DeVos discusses why West Michigan is special
Nov 13, 2013
Grand Valley State University’s Peter F. Secchia Breakfast Lecture offered Grand Rapids native Dick DeVos a chance to tell hundreds of people why he thinks West Michigan is special.
“I started making a list, and I realized that there were too many things that were unique and interesting that I couldn’t combine or distill all of them,” DeVos said Tuesday.
DeVos is president of Windquest Group, an organization based in Grand Rapids that invests in technology, clean energy solutions and manufacturing. He offered audience members a number of qualities he thinks make the area special, including its cleanliness, geography and philanthropy.
“There’s a generosity of spirit around this community, a willingness to give,” he said. “A lot of places you go, you ask a question and the first answer is always no, and you have to work to yes. In West Michigan, the first answer is normally yes.”

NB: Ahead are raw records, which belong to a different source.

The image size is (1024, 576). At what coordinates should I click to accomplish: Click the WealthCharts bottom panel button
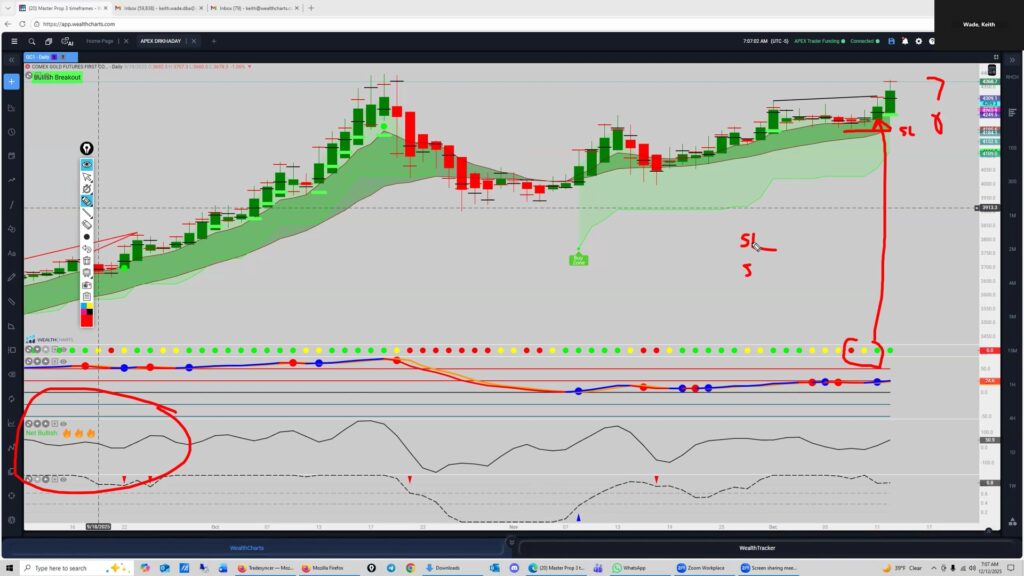pyautogui.click(x=254, y=547)
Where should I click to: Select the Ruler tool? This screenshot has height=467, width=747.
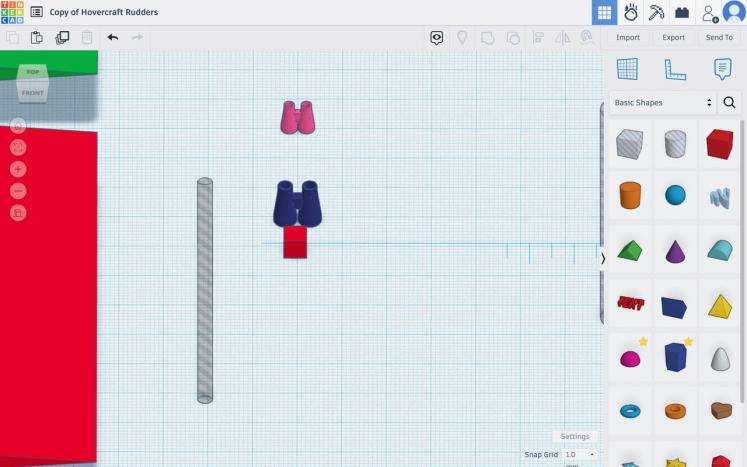click(675, 69)
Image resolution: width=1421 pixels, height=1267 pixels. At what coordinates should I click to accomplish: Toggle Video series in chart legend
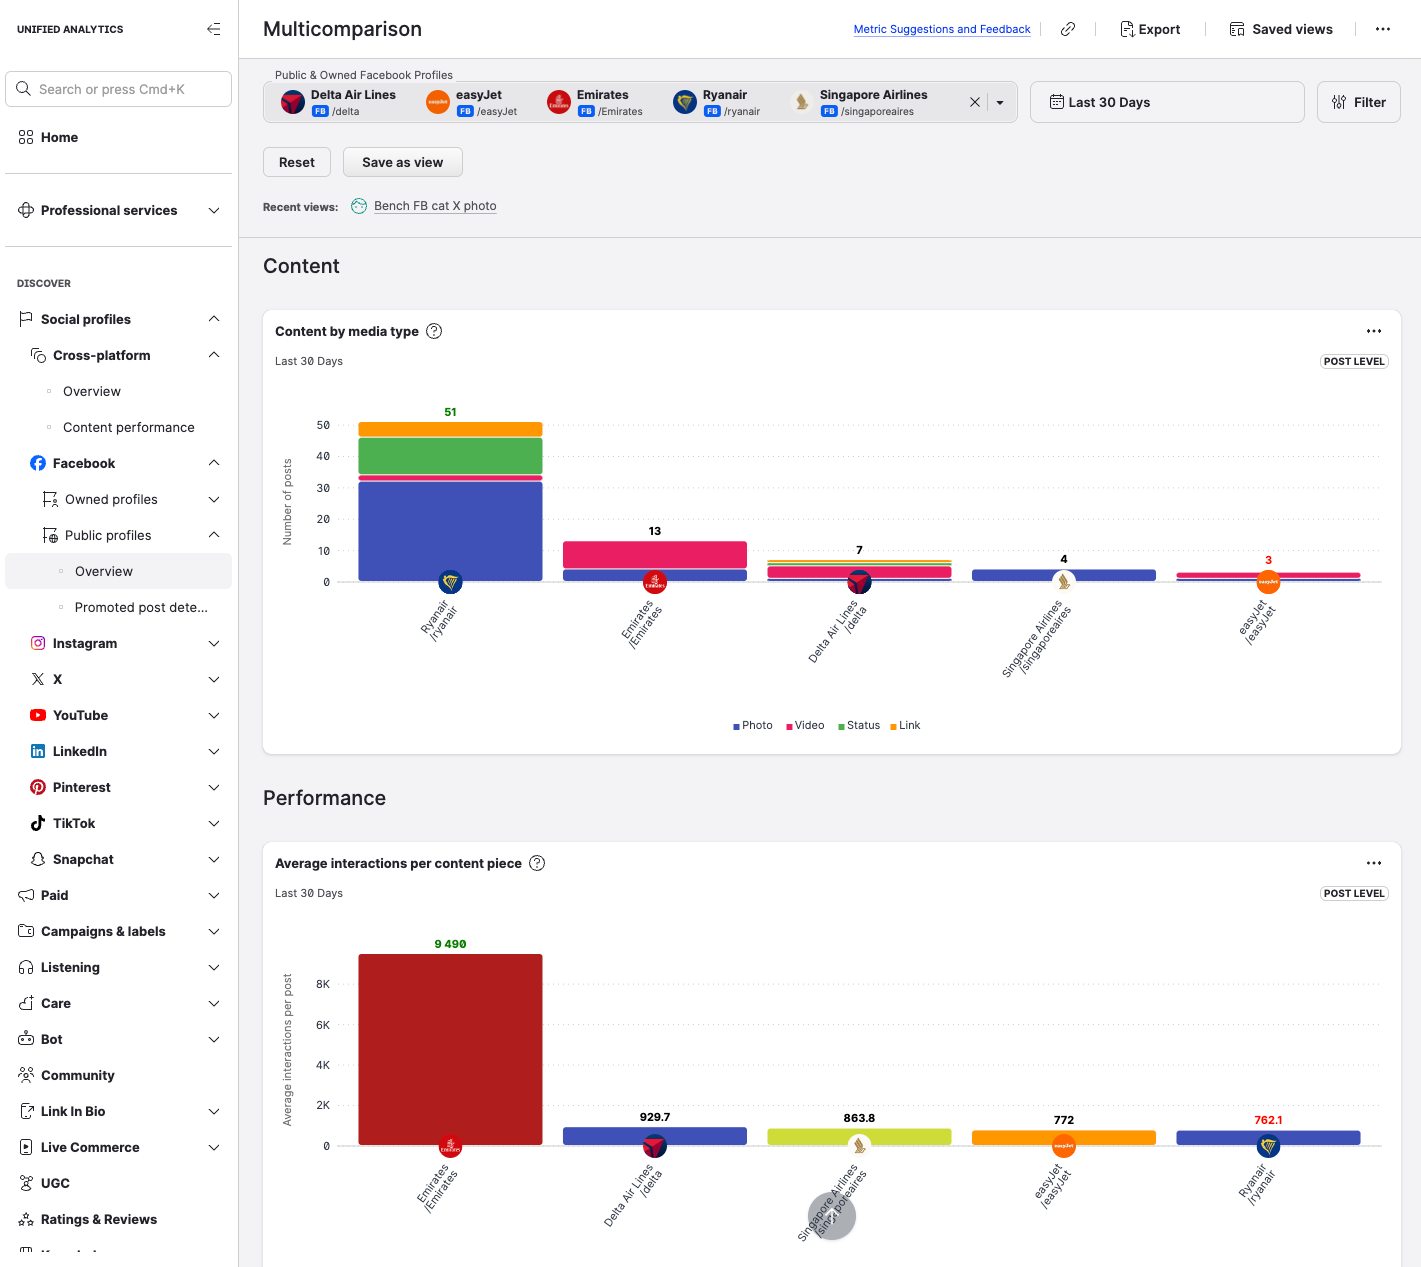pyautogui.click(x=805, y=726)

West Michigan is also characterized by its faith perspective, accepting attitude and work ethic, DeVos said.
“There’s a work ethic, and it’s not just showing up, but it’s an attitude toward work,” he said. “That work is a good thing, that work is something that we’re called to do, that work is productive, that work is service. It’s a way that we serve others (and) it’s a way that we participate. It seems to me that the work ethic here, that we bring joy to our work, that we find meaning in our work. That is something important.”

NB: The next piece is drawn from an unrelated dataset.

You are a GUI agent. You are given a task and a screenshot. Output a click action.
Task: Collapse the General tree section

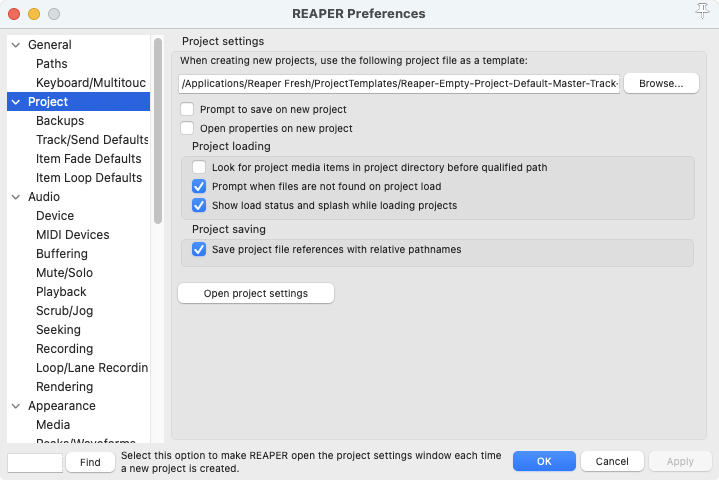[16, 45]
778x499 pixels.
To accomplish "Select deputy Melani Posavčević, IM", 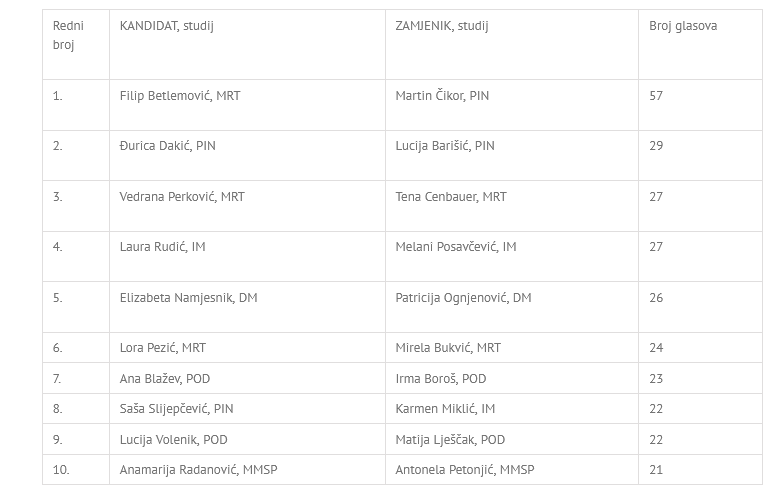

He also said the ability of schools such as GVSU, Aquinas College and Grand Rapids Community College to attract students is an important part of the West Michigan area.
“We have this natural magnetic attraction going on with these schools that are bringing in these young people who are bringing their creative energies, their dynamism, into our community on a regular basis,” he said. “(They’re) bringing new people to our community, and they fall in love. They fall in love with our community, or they fall in love with someone they met in our community. Either way, they stay.”
DeVos also said the area is conservative in all the right sense, and “conservative in the fact that things are run with a certain amount of restraint and discipline.”
Though Grand Rapids may handle its finances conservatively, DeVos said he doesn’t see the downside of conservatism in the area.
“What I find fascinating is that the downside of conservatism, which always is unwilling to try new things, stuck in the past, unwilling to engage in different conversation—the downside of conservatism doesn’t seem to be present in West Michigan,” he said. “That in this conservative, religious, traditional, family-oriented community, ArtPrize comes along and is embraced.”
ArtPrize, which was founded by DeVos’ son, Rick, celebrated its fifth year this past October.
“It’s extraordinary to me what’s happened,” DeVos said. “It’s extraordinary to me how that was embraced by the community. It’s not totally surprising to me when you look at the context of entrepreneurship.”
Entrepreneurship involves creativity, which is essentially what ArtPrize celebrates, DeVos said. “There’s a nature of entrepreneurship in this community of figuring out if something needs to be done better and then going and figuring out how to do it better,” he said.
Twenty-five years ago, people in Detroit weren’t exactly sure where West Michigan was or how to get there, DeVos said. Now he hears all over the state that people are discovering what the area has to offer.
“Certainly within the state of Michigan, comparatively, West Michigan and Grand Rapids has exploded on the scene,” he said. “People come here expecting this backwater community, and they find what we’ve got going here. It’s always great. It’s not that we always score a 10, but when you’re expecting a three, we look pretty good.”